Lest anyone forget, FDICIA, or the Federal Deposit Insurance Corporation Improvement Act, was a tough new piece of banking legislation enacted in 1991 following the savings and loan crisis. Yet 17 years later the banking system was on the ropes.

“Regulation doesn’t work,” says Peter Wallison, co- director of financial policy studies at the American Enterprise Institute in Washington. “And now they’re proposing regulation that doesn’t work for the entire financial industry,” which will sustain large institutions and harm smaller ones.

Both the House and Senate draft bills would curtail the Fed’s lender-of-last-resort function, the purpose for which the central bank was created in 1913, well before it was handed a dual mandate of maximum sustainable growth and stable prices. The White House said Friday that the Fed needs to be involved in regulating systemically important institutions.

Independence Challenged

In a further challenge to the Fed’s independence, the directors at the 12 Federal Reserve district banks would be chosen by the Fed governors in Washington, with the board chairman subject to Senate approval.

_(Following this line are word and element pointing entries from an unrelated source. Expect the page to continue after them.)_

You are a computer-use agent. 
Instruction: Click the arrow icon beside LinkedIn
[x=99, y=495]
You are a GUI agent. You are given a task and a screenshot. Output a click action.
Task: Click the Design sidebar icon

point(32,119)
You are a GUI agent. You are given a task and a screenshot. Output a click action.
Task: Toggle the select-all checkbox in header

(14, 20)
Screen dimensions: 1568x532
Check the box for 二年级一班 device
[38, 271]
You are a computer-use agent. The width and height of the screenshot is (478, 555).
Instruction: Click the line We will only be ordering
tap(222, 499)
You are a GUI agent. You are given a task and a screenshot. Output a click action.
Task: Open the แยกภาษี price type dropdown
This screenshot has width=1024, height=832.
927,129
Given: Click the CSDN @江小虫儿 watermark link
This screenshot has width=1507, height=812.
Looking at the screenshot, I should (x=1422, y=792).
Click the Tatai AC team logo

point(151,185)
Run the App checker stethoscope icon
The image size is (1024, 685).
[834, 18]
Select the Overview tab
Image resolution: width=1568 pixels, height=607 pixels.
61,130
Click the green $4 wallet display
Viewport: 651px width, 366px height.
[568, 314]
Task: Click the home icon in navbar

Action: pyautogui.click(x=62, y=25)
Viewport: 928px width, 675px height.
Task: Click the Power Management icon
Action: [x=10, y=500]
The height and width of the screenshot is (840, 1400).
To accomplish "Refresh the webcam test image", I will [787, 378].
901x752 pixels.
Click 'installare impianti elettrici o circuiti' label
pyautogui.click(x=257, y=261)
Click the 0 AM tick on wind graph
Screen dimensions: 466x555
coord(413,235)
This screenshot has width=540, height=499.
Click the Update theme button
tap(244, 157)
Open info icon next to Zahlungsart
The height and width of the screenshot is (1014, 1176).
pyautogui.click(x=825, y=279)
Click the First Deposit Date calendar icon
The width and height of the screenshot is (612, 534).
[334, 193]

Currently six of the nine directors are chosen by private-sector banks, a process with conflicts of its own.

Making Fed bank boards political appointees would increase Congress’s leverage when it comes time to raise interest rates. Fed Chairman Ben Bernanke is going to have to withdraw the excess stimulus well before the unemployment rate is at politically acceptable levels. And not in 25 basis-point increments this time.

You have to hand it to the ethically challenged Dodd, he of the sweetheart mortgages from Countrywide. He possesses a unique ability to overlook the role he played, turning a blind eye to problems at Fannie Mae and Freddie Mac, two former government- sponsored enterprises that were placed in conservatorship last year.

Dodd or Bernanke?

Fannie and Freddie have cost the taxpayer $112 billion so far to keep them afloat, with more to come as the government assumes losses from homeowners and lenders.

Yet Dodd faced the cameras last week and said the Fed had been an “abysmal failure” at consumer protection and regulation.

Yes, it was. So was Congress, which entrusted the GSEs to a weak regulator and made sure little was done about size and quality control.

While bank regulation has been pared back over the last two decades, banking is still a highly regulated industry. It was regulators, not regulations, that failed. Now our bought-and- paid-for Congress, which oversees the regulators, is going to fashion a regulator in its own image and no doubt for its own purposes.

The next crisis will be managed by committee, with Congress looking over its shoulder, not by the Fed. Won’t you sleep better knowing that?

(Caroline Baum, author of “Just What I Said,” is a Bloomberg News columnist. The opinions expressed are her own.)